Isabelle Huppert et Laurent Lafitte
Sinon pour porter des faits divers à l’écran, le cinéma français hésite à se frotter aux affaires contemporaines mettant en cause des célébrités. Au point que la mention “ Toute ressemblance avec des événements existant ou ayant existé est involontaire ou fortuite ” sert souvent de protection passe-partout destinée à éviter les poursuites judiciaires et qu’elle est souvent remplacée aujourd’hui par un avertissement supposé plus attirant : “ Ceci est une histoire vraie ” quel que puisse être son degré d’authenticité. C’est ainsi que La femme la plus riche du monde dont Isabelle Huppert incarne le rôle-titre a beau se nommer Marianne Farrère, tout le monde sait qu’il s’agit en réalité de la défunte milliardaire Liliane Bettencourt (1922-2017) et que le gigolo dont elle s’entiche et qu’incarne Laurent Lafitte sous le nom de Pierre-Alain Fantin n’est autre que François-Marie Banier condamné en 2016 à quatre ans de prison avec sursis et 375 000 euros d’'amende pour abus de faiblesse. Connu pour son amour des comédiens qu’il a eu le loisir d’exprimer dans les colonnes du magazine “Studio” pendant une dizaine d’années avant de passer à la réalisation, Thierry Klifa aborde cette sordide affaire sous l’angle de la farce satirique, en montrant l’héritière de L’Oréal qui s’ennuie et trouve en ce courtisan provocateur et irrévérencieux un remède à l’ennui qui la ronge, entre un mari bonnet de nuit (André Marcon dans son registre habituel), une fille mal aimée qui se sent trahie (Marina Foïs) et un maître d’hôtel par qui le scandale va arriver (Raphaël Personnaz). Mais pour survivre en eaux troubles, il ne suffit pas d’être un piranha. Encore faut-il savoir attaquer à point nommé.

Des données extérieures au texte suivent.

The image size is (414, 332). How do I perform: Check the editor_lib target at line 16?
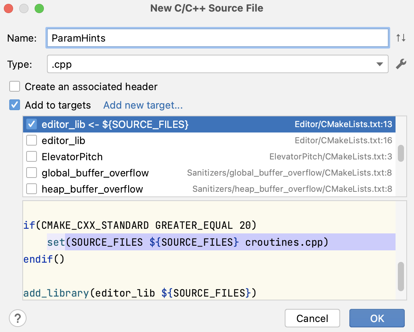tap(32, 140)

Raphaël Personnaz et Isabelle Huppert
La femme la plus riche du monde est une comédie de caractères féroce où aucun personnage n’est vraiment épargné. Thierry Klifa a bénéficié à l’écriture du renfort de deux experts plutôt complémentaires : Cédric Anger, qui avait déjà collaboré avec le réalisateur sur Tout nous sépare (2017), et Jacques Fieschi, le collaborateur de prédilection de Nicole Garcia. De cette association est né un film corrosif et parfois cruel qui repose pour une bonne part sur la composition délirante de Laurent Lafitte, véritable chien dans un magasin de porcelaine qui dévaste tout sur son passage, mais sait se rendre indispensable, quitte à humilier les plus fragiles que lui sans états d’âme. Beaucoup vu ces derniers temps sur des registres variés, le comédien n’est sans doute jamais allé aussi loin dans l’arrogance et la cruauté, mais se détache de son modèle par sa vulgarité, là où Banier dissimulait sa sournoiserie derrière sa bonne éducation. Mais il ne s’agit pas de se livrer au jeu des comparaisons. Le film de Klifa peut se savourer comme un conte moral où une fille née avec une cuillère en argent dans la bouche se venge de ne pas avoir été aimée par une mère cannibale, la fortune étant davantage décrite comme un moyen que comme une fin en soi dans un monde passablement coupé du réel qui vit en autarcie. Jusqu’au moment où surgit un intrus venu d’ailleurs qui va faire tomber les masques en tentant de s’adjuger une partie du gâteau grâce à ses saillies et à son mauvais esprit. Le résultat est simplement jubilatoire.